__Aim of the task__:
Echo back every line of the listing from the line containing "Task: Select Donkey" through the line containing "Action: click(x=37, y=20)", both included.
[Start Exercise inputs]
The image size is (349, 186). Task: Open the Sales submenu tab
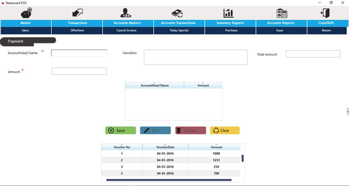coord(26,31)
[End Exercise inputs]
[Start Exercise inputs]
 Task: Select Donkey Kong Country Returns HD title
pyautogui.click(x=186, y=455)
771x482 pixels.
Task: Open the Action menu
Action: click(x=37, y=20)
[End Exercise inputs]
__Answer for the task__:
 Task: Select Donkey Kong Country Returns HD title
pyautogui.click(x=186, y=455)
771x482 pixels.
Task: Open the Action menu
Action: click(x=37, y=20)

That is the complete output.